▶ _Stored records_:
Content starts

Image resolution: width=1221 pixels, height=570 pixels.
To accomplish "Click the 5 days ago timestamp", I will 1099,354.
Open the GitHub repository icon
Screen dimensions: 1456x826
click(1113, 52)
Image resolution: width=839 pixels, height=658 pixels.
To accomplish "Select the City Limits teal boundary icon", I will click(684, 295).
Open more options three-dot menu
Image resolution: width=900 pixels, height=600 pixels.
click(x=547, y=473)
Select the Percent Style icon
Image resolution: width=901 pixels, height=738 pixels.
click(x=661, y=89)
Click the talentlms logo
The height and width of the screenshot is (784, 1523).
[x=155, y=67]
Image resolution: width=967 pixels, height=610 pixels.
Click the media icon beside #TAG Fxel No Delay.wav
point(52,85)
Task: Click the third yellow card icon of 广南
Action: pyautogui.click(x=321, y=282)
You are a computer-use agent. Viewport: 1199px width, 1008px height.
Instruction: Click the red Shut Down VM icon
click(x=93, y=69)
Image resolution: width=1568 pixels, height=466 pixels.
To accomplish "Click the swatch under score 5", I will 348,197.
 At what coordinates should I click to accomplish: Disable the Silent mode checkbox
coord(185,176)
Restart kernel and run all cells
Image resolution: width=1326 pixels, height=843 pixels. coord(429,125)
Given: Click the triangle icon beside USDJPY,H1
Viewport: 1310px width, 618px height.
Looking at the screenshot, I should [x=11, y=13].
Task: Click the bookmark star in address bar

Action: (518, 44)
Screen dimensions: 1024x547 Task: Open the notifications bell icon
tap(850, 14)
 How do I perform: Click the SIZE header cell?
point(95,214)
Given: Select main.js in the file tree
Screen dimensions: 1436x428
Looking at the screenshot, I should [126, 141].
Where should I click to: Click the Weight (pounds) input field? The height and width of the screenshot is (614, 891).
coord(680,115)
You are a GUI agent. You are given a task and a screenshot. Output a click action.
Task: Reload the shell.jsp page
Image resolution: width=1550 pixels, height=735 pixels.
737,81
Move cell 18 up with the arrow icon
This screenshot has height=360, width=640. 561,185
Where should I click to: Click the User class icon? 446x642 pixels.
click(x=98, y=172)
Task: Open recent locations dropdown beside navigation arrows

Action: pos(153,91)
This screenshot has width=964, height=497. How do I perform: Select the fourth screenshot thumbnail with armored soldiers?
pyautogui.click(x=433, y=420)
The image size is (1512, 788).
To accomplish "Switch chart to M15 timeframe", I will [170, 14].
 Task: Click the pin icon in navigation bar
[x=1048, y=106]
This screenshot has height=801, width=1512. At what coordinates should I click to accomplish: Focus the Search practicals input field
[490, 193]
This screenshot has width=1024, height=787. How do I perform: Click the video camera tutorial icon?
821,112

Content ends

▶ _TO DO_:
Print the line that contains "This screenshot has width=1024, height=787.", then every later line of the entries above up to and including the last, all exactly as written.

▶ _RESPONSE BOX_:
This screenshot has width=1024, height=787. How do I perform: Click the video camera tutorial icon?
821,112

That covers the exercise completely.